• [GOAL OF THE EXERCISE]
Nothing but the records, copied exactly and stripped of pictures, should be in the answer.

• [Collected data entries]
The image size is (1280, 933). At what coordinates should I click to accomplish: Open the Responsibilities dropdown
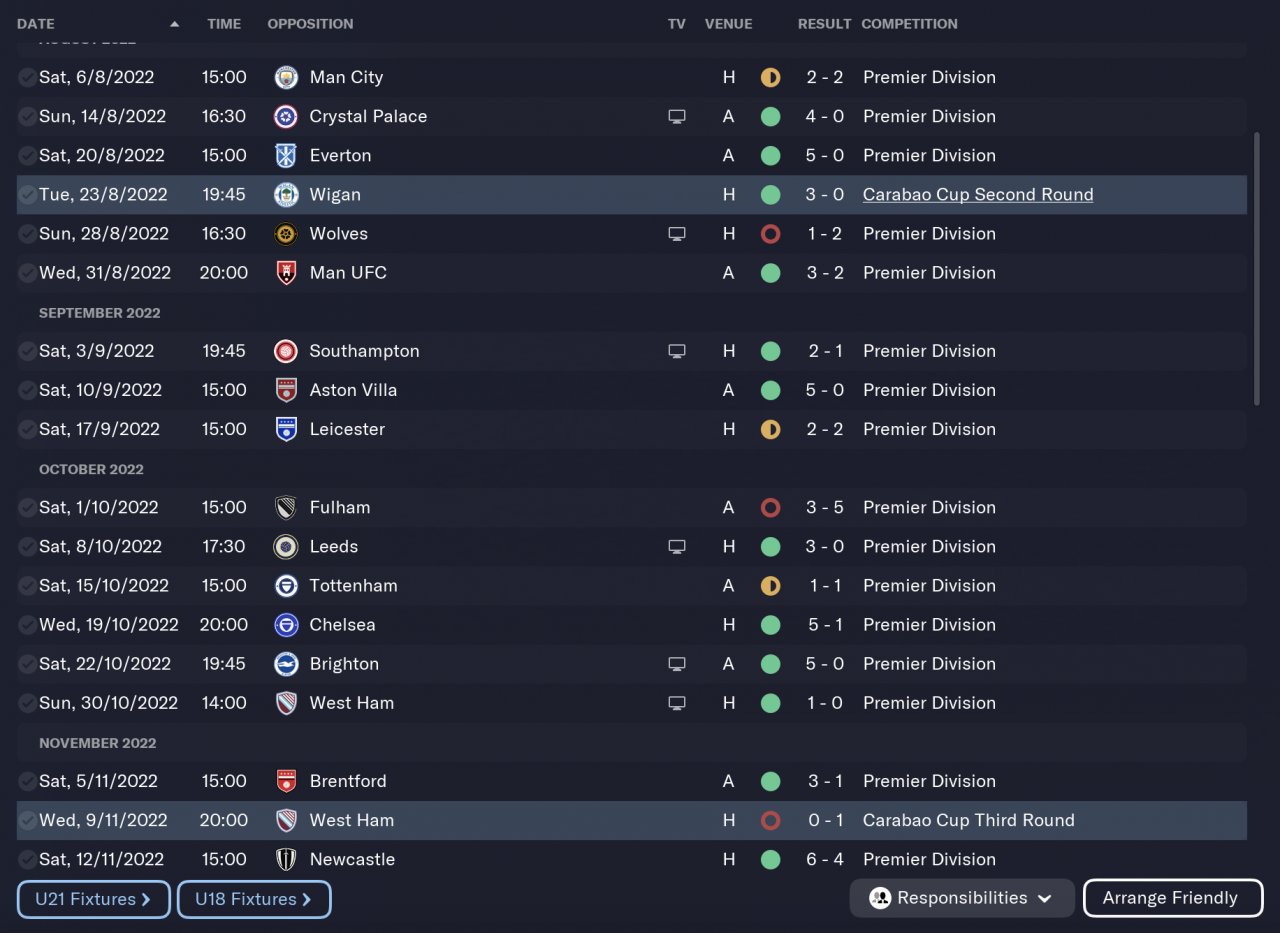tap(961, 898)
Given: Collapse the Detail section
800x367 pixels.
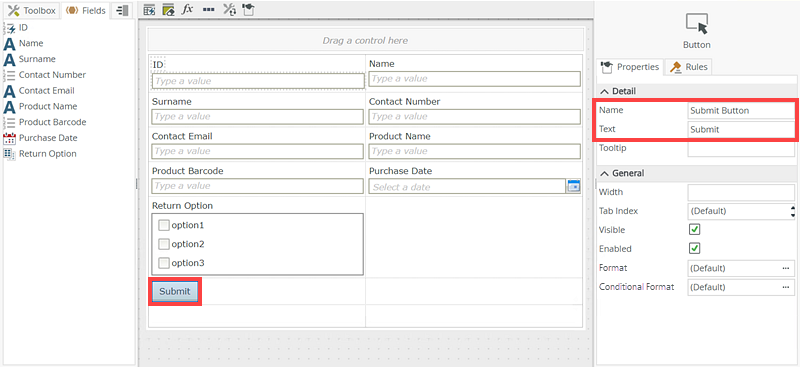Looking at the screenshot, I should (605, 91).
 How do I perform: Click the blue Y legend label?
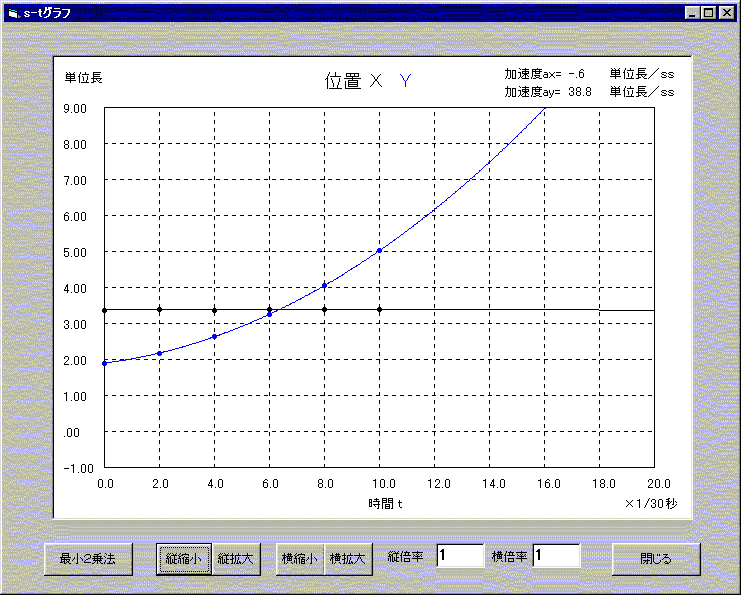(x=405, y=82)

• [RESPONSE TO THIS TASK]
The image size is (1280, 933). At what coordinates should I click to accomplish: Open the Responsibilities dropdown
tap(961, 898)
Given: Collapse the Detail section
800x367 pixels.
Looking at the screenshot, I should (605, 91).
 How do I perform: Click the blue Y legend label?
(x=405, y=82)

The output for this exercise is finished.